Malgré mon incroyable notoriété blogosphérique, je n'ai pas si souvent que ça la (mal)chance d'être taggué, comme on dit, et de devoir répondre à une chaine. A vrai dire, ça ne me dérange pas plus que ça, parce que j'ai rarement envie d'y répondre et de les transmettre (sauf à Saiko, mais c'est juste pour l'emmerder).
Il se trouve cependant que Monsieur Fred de Mai a émis le souhait que j'exprime ici-même ce qui me trotte dans la tête, ainsi qu'il l'a fait lui-même sur son blog. Vous pensez bien que je n'allez pas refuser ça à un ex-baron de la blogosphère (Je plaisante, Fred)(je précise, pas pour toi, pour les autres, au cas où mon humour subtil le serait trop). Ni une ni deux, me voilà donc en train de tapoter sur mon clavier, pour vous sortir un digest de "dans la tête d'un blogueur génial de monsieur sharky".

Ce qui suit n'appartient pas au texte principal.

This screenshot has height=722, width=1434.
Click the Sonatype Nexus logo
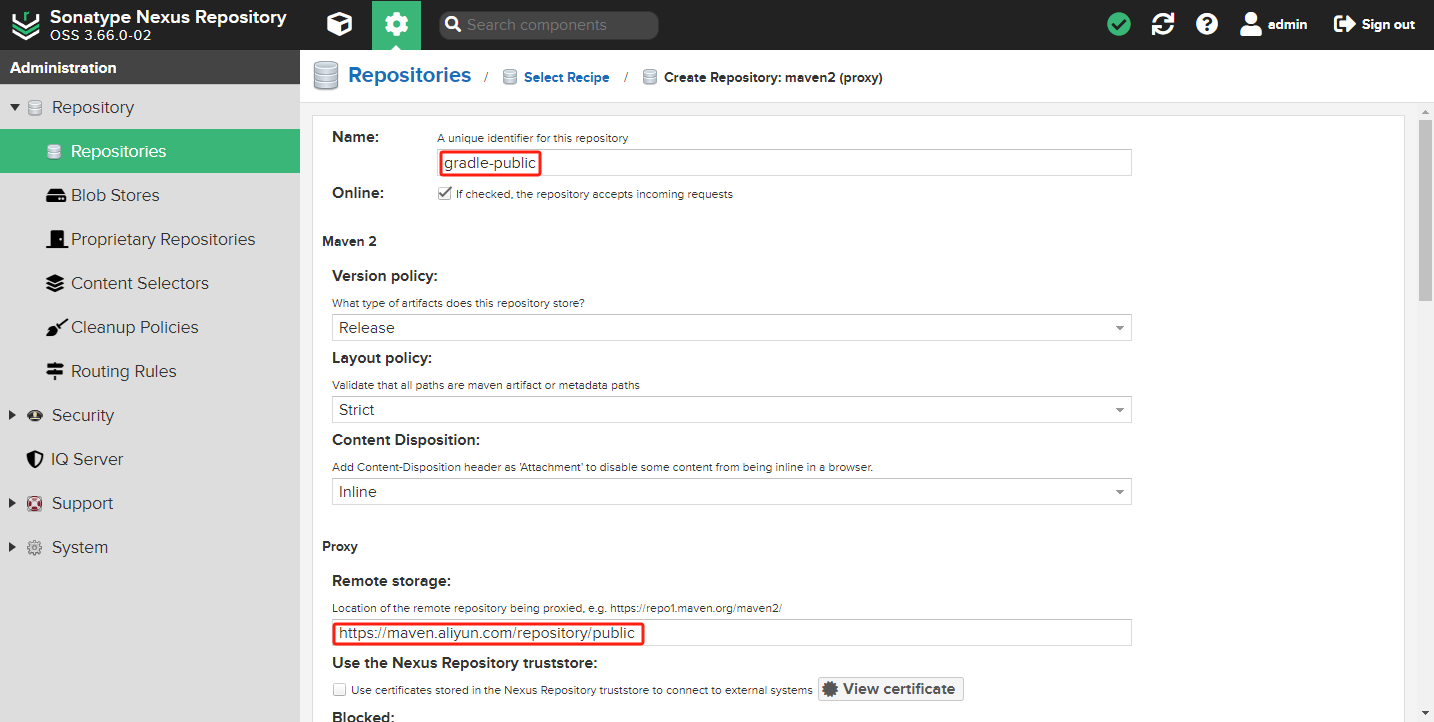click(x=26, y=25)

Avant de démarrer, quelques précisions. J'ai longuement réfléchi à la manière d'aborder ce genre de sujet. Je ne suis pas d'un naturel très introspectif, et j'ai peu l'habitude d'aller creuser au fond de mon crâne pour exhumer tout ce qui s'y passe. Ou disons plutôt que je reste relativement pudique, au moins en ce qui concerne mon intimité cérébrale. Pudeur à première vue paradoxale pour quelqu'un qui tient un blog, et qui y expose ne serait-ce qu'en images une partie de sa vie. Mais le point important est "une partie", qui finalement ne révèle pas tant de choses de ce qui s'agite à l'arrière de mon front (sauf sur les posts sponsorisés of course...). Bref, malgré tout ça, j'avais envie d'écrire quelque chose pour répondre à la demande de Fred. Parce que même si nous ne sommes pas des proches, encore moins des amis donc, ça fait un moment qu'on se fréquente virtuellement, ça fait un moment que je le suis, que parfois je lui fais des reproches, et ça fait aussi un moment que je me dis que quoi qu'il en soit, ce monsieur est fort sympathique, passionné par ce qu'il fait, et pour ce que j'en sais, honnête dans sa façon de blogguer. Autant de choses qui dans ma tête, puisque c'est le sujet, font "tilt" et me donnent envie d'essayer de répondre à ma façon à sa demande.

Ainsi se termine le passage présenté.